Cochrane summarizes succinctly:
Yes, bank “safety” regulations demand that banks purposely lend to people that one can pretty clearly see will not pay it back, and demand that they do not lend money to people that one can pretty clearly see will pay it back.
Back to Kessler:
SoFi doesn’t take deposits, so it’s FDIC-free. The firm isn’t a bank, at least in that sense of the word. Instead, SoFi raises money for its loans, most recently $1 billion from SoftBank and the hedge fund Third Point, in exchange for about a quarter of the company. SoFi uses this expanded balance sheet to make loans and then securitize many of them to sell them off to investors so it can make more loans.
Yes, this sounds like what was happening before the subprime meltdown.

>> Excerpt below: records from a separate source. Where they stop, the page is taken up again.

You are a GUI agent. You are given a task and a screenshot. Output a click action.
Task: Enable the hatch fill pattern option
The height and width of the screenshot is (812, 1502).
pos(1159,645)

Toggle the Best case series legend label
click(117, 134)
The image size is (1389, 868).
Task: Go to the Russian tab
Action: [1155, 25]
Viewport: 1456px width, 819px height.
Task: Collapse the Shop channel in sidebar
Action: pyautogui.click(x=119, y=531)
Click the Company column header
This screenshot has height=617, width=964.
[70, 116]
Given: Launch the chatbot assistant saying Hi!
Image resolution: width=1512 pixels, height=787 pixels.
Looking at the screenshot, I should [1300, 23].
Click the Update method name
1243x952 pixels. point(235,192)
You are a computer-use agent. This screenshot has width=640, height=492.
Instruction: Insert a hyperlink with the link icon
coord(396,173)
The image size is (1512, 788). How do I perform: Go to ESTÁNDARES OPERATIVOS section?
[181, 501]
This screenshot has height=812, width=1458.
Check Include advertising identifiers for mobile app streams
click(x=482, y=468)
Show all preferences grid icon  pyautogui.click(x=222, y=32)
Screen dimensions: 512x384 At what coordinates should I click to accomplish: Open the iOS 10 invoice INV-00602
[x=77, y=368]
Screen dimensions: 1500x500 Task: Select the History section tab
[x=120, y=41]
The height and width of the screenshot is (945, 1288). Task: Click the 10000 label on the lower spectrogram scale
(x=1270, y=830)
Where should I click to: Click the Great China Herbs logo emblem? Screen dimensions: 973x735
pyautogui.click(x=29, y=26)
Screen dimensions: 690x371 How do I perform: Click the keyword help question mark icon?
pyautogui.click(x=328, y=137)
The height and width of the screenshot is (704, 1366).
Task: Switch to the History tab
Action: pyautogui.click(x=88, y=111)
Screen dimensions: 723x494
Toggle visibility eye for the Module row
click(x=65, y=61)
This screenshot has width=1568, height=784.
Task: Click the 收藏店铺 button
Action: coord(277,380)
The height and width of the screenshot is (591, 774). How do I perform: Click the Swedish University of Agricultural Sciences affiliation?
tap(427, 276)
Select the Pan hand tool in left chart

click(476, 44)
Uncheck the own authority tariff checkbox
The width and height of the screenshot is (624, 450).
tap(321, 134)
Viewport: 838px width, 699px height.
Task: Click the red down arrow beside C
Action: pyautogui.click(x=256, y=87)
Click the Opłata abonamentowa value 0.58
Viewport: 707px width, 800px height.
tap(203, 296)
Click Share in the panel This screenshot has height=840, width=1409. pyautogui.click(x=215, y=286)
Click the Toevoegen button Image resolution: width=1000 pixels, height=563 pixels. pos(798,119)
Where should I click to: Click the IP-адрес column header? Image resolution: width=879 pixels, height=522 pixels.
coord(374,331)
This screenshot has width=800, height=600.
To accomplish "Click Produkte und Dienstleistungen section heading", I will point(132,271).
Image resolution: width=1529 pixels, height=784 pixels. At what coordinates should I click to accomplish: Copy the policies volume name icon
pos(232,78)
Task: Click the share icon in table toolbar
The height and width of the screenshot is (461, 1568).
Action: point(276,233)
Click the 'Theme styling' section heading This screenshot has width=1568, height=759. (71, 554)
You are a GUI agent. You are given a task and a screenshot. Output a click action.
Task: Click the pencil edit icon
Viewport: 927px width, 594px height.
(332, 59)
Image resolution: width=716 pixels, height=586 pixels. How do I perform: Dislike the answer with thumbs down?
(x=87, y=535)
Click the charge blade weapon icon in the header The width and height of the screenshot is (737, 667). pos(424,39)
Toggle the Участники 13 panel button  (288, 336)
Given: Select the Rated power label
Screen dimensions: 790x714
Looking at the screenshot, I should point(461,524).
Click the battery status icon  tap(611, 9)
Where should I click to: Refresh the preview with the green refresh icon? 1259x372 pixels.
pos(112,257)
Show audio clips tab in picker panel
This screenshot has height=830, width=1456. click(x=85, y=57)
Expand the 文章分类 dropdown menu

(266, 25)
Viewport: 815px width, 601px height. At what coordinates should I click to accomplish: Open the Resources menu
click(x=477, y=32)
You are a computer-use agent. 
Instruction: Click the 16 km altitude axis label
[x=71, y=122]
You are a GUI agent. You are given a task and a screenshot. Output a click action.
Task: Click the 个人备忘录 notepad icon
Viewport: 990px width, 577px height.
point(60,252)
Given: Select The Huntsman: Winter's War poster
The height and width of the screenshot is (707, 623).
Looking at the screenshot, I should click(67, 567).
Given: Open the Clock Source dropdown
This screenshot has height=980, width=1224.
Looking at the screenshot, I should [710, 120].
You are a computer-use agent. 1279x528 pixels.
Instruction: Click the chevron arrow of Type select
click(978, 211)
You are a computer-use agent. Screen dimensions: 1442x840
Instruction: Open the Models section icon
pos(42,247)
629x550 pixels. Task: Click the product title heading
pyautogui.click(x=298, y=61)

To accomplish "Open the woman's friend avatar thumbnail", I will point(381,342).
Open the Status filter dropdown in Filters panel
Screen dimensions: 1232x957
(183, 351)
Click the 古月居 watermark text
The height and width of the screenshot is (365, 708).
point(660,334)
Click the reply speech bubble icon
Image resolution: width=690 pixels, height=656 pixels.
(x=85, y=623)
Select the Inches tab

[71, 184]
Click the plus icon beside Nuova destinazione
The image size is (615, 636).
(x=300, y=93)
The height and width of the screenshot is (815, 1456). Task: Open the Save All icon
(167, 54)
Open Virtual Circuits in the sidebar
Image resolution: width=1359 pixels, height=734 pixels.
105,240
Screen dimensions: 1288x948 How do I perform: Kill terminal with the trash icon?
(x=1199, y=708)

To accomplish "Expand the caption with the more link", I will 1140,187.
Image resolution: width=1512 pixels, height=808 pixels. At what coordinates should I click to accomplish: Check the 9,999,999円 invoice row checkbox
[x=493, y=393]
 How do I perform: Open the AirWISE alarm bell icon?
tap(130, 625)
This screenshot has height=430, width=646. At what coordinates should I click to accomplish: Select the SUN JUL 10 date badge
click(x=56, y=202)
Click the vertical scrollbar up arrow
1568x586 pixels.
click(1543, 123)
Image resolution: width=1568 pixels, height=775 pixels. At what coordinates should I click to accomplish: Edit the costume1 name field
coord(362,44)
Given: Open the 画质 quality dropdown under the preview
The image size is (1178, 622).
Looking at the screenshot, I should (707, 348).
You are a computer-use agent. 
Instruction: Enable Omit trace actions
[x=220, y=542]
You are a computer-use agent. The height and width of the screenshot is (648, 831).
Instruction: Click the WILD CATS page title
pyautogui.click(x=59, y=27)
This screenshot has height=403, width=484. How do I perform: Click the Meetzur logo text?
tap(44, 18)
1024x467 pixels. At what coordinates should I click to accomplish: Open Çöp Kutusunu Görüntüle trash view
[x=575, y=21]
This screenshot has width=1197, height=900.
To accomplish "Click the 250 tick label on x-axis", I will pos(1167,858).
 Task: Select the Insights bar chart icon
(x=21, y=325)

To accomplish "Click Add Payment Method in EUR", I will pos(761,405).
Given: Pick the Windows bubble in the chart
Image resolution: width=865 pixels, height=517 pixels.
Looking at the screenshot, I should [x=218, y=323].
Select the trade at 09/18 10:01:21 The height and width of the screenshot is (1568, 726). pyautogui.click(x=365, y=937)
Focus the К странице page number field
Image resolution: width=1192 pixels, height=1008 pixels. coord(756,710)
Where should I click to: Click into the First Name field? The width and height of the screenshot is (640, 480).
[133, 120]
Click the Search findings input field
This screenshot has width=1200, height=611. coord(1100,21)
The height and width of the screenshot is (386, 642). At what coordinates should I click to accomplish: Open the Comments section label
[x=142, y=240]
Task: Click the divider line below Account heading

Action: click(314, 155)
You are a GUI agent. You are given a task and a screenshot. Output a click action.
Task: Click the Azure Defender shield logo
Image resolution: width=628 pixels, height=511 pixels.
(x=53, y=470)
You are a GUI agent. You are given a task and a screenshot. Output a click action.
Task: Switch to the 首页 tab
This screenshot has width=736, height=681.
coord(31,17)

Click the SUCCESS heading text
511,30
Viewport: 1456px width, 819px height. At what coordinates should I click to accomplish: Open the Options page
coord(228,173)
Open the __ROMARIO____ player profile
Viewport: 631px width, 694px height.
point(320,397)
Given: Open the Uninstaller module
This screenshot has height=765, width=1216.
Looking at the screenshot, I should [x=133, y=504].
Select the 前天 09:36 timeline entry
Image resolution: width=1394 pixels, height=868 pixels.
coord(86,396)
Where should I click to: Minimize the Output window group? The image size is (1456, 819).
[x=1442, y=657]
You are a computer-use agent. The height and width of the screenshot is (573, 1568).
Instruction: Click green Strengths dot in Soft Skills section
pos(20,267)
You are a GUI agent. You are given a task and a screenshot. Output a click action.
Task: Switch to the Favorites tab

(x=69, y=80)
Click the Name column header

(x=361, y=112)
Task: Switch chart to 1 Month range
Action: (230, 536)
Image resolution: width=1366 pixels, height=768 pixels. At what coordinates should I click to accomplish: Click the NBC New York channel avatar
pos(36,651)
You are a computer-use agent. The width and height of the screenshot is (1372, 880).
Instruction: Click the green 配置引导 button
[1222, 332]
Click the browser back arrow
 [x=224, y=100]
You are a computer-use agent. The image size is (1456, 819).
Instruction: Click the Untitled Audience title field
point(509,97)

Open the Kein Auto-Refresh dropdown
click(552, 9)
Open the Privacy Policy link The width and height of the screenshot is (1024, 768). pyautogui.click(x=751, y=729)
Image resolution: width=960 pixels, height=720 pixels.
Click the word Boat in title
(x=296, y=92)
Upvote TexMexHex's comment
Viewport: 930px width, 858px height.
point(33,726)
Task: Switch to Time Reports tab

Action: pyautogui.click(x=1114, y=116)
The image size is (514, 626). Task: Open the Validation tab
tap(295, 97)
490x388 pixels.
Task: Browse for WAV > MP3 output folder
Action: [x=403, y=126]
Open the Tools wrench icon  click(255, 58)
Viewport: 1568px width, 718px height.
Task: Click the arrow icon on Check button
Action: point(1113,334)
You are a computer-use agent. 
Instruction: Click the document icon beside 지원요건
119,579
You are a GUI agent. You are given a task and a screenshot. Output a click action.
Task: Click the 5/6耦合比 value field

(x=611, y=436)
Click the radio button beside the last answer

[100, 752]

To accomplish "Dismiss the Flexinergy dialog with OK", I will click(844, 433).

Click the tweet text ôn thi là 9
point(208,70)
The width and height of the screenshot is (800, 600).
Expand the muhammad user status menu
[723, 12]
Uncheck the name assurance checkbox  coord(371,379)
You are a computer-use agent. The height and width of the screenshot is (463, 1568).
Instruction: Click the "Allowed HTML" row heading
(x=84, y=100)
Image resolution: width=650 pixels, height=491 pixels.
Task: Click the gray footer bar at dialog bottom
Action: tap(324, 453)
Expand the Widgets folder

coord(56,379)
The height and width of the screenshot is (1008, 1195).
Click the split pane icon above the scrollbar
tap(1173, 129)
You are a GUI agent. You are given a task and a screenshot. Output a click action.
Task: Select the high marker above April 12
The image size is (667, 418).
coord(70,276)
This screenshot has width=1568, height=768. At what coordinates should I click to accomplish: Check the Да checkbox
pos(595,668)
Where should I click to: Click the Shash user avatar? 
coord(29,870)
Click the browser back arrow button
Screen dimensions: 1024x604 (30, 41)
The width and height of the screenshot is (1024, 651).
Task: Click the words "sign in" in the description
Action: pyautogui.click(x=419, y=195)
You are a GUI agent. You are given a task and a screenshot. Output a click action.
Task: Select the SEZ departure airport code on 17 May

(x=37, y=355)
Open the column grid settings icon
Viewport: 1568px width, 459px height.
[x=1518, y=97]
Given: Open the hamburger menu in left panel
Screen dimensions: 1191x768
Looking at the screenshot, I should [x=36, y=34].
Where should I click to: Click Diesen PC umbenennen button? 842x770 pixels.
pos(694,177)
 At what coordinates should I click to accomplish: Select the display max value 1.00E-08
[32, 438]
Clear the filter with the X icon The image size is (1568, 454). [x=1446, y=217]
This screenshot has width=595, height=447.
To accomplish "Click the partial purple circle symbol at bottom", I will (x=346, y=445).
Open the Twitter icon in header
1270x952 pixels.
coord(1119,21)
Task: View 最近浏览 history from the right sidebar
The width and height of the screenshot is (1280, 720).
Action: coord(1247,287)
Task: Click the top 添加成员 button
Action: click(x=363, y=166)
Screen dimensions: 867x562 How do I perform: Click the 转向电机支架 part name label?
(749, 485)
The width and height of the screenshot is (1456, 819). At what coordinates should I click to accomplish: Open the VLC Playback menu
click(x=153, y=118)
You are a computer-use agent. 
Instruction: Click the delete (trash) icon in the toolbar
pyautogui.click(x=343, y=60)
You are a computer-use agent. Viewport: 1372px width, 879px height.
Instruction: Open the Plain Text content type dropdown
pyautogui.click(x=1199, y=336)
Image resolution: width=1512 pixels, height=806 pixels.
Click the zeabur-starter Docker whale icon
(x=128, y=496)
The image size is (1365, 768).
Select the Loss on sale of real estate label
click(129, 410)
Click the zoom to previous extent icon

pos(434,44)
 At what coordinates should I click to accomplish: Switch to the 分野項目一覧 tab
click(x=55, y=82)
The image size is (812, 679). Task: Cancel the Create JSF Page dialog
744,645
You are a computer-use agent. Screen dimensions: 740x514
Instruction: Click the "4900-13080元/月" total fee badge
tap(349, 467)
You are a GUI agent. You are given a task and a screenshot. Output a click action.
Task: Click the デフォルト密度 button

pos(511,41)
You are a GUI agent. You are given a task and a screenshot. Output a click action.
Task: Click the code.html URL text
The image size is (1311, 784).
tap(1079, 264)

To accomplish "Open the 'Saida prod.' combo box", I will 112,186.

But with a highly tuned algorithm and a carefully selected book of loans, instead of the “No Doc” free-for-all that caused the financial crisis.
But watch out for the regulators:
Rather than by the FDIC, SoFi is monitored by the Consumer Financial Protection Bureau. The overbearing regulator that was Elizabeth Warren’s brainchild thus far hasn’t come down on SoFi–the CFPB is perhaps too preoccupied with using “disparate impact” analysis of old-school auto-loan businesses to focus on a relatively exotic, app-based form of banking.
But Mr. Cagney should watch his back.
Cochrane points out one huge systemic advantage of this form of banking:
Since it makes no fixed-value promises, this structure is essentially run free and can’t cause or contribute to a financial crisis.
In 2012, candidate Mitt Romney said that starting banks in garages was a bad idea. I challenged him on John Stossel’s show. SoFi is coming awfully close.